HOW TO COMPLETE THIS TASK — Print out every record below, exactly as written.

TASK INPUT —

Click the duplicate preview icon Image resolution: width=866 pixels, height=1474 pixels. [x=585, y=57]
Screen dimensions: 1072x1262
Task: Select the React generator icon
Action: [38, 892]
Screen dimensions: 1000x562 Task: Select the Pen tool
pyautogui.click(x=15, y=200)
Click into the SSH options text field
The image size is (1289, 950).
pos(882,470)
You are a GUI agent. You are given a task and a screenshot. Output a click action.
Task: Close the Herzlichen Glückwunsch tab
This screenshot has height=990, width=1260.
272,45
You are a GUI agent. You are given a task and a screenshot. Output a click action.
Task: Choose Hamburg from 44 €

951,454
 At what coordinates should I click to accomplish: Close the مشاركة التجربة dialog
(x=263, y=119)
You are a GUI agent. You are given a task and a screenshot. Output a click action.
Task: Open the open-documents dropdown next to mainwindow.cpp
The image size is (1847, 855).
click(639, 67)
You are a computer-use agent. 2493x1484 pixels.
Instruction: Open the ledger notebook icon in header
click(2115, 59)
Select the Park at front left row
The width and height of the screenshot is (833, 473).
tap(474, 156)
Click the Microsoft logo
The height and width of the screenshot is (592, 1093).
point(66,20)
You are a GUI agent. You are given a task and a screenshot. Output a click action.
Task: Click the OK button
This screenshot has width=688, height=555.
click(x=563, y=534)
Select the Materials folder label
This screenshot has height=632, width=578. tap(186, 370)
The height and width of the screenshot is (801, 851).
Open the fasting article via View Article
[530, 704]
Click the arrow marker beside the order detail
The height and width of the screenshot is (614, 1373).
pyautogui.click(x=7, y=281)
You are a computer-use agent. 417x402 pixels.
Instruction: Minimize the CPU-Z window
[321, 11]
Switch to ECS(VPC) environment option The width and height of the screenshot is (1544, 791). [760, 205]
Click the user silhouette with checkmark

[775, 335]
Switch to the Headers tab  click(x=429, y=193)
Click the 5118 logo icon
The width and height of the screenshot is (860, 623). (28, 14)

SOLUTION TO THE PROBLEM —
Click the duplicate preview icon Image resolution: width=866 pixels, height=1474 pixels. [x=585, y=57]
Screen dimensions: 1072x1262
Task: Select the React generator icon
Action: [38, 892]
Screen dimensions: 1000x562 Task: Select the Pen tool
pyautogui.click(x=15, y=200)
Click into the SSH options text field
The image size is (1289, 950).
pos(882,470)
You are a GUI agent. You are given a task and a screenshot. Output a click action.
Task: Close the Herzlichen Glückwunsch tab
This screenshot has height=990, width=1260.
272,45
You are a GUI agent. You are given a task and a screenshot. Output a click action.
Task: Choose Hamburg from 44 €

951,454
 At what coordinates should I click to accomplish: Close the مشاركة التجربة dialog
(x=263, y=119)
You are a GUI agent. You are given a task and a screenshot. Output a click action.
Task: Open the open-documents dropdown next to mainwindow.cpp
The image size is (1847, 855).
click(639, 67)
You are a computer-use agent. 2493x1484 pixels.
Instruction: Open the ledger notebook icon in header
click(2115, 59)
Select the Park at front left row
The width and height of the screenshot is (833, 473).
tap(474, 156)
Click the Microsoft logo
The height and width of the screenshot is (592, 1093).
point(66,20)
You are a GUI agent. You are given a task and a screenshot. Output a click action.
Task: Click the OK button
This screenshot has width=688, height=555.
click(x=563, y=534)
Select the Materials folder label
This screenshot has height=632, width=578. tap(186, 370)
The height and width of the screenshot is (801, 851).
Open the fasting article via View Article
[530, 704]
Click the arrow marker beside the order detail
The height and width of the screenshot is (614, 1373).
pyautogui.click(x=7, y=281)
You are a computer-use agent. 417x402 pixels.
Instruction: Minimize the CPU-Z window
[321, 11]
Switch to ECS(VPC) environment option The width and height of the screenshot is (1544, 791). [760, 205]
Click the user silhouette with checkmark

[775, 335]
Switch to the Headers tab  click(x=429, y=193)
Click the 5118 logo icon
The width and height of the screenshot is (860, 623). (28, 14)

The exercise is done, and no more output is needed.